A little more familiarly, we inquire into

  • the individual
  • the state (and other collectives)
  • knowledge of the world, the public sphere, society
  • control and conflict
  1. We begin the course by re-invigorating our sense of the parameters of human social phenomena — space, time, and number. We'll have a look at a space vs. time chart and think through the different human things which appear at different time-space intersections. The purpose of this is to remind us of the wide ranges of phenomena that we end up thinking about under the banner of social science.
  2. We will then think about two specific ways that time/history is implicated in what we are doing in this course.
    1. First, we'll review the periodization of human history as we know it. We will then locate within it the major events, transformations, etc. that form the contexts of the history of social theory.
      • There will be a quiz on this as this is something we want to commit to memory, at least in its broadest outlines
    2. Then we talk a little about the temporal size of the phenomena that social theory attempts to explain.
      • Assignment: take a list of human phenomena and locate them in time/space

What do we take from each thinker?

Weber.

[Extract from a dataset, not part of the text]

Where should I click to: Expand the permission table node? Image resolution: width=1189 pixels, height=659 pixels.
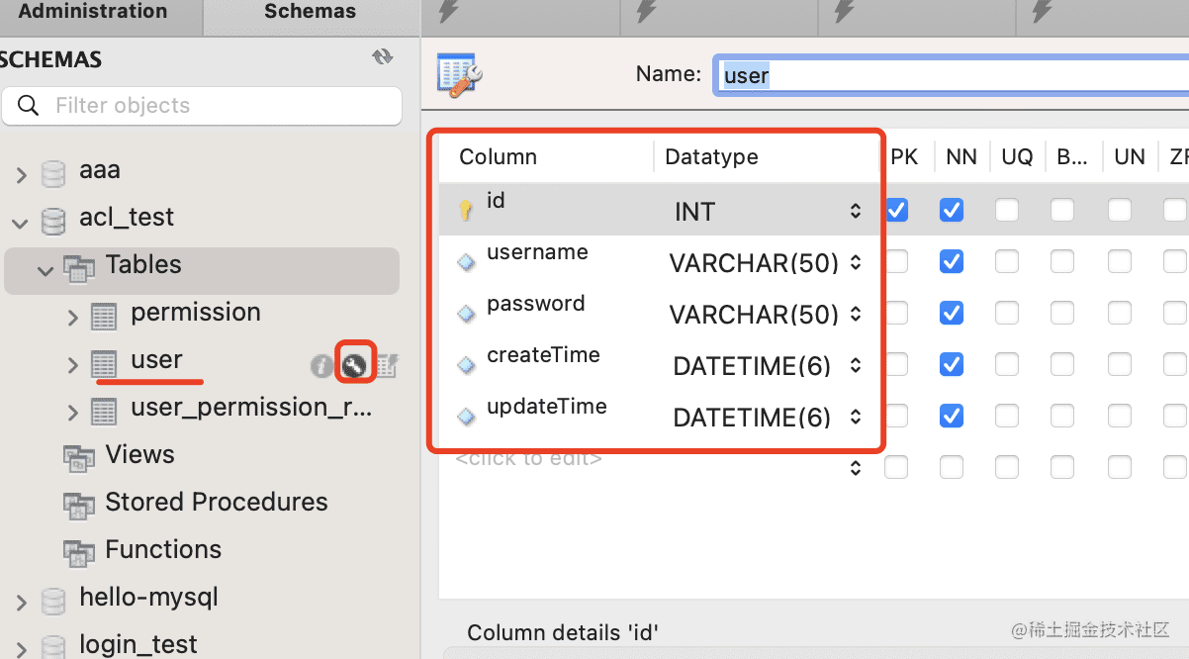72,317
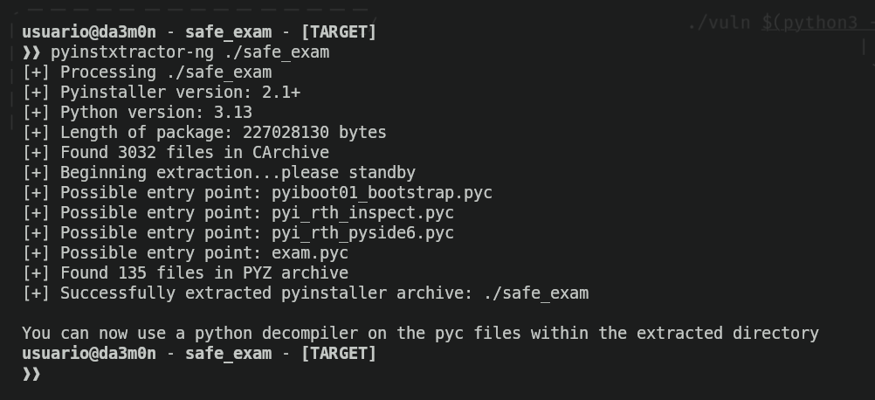875x400 pixels.
Task: Click the Found 135 files in PYZ archive line
Action: (x=186, y=273)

The methodological move of constructing ideal types. The utilization of ideal types to establish a relationship between styles of thinking and social structure. Emergence of rationalization as important component of modernity. Description of ideal typical formal organization. Distinction between science and politics. Analysis of domination and legitimacy. Distinction between structural dimensions of class and status.

Durkheim. Social facts. Solidarity as important and as having more than one variety. Methodological move of concomitant variation. Classification and categorization as social. Sociology of knowledge. Collective representations. Ritual.


Marx. Conflict as basic mode of human experience. Seinesgebundenheit of knowledge. Structure vs. idea. Ideology. False consciousness. Relative position in class structure matters (though we might need to look elsewhere to see how and why). State, organizations, industries are not value-neutral players.

Freud. Mead. William James. Humans have an inside. Self is developed. Development of self is embedded in social relationships.

Smith. Structure can emerge from individual actions. Unintended consequences.



Collins, Sociological Insight, preface and chapter 1, "The Nonrational Foundations of Rationality" (30 pages).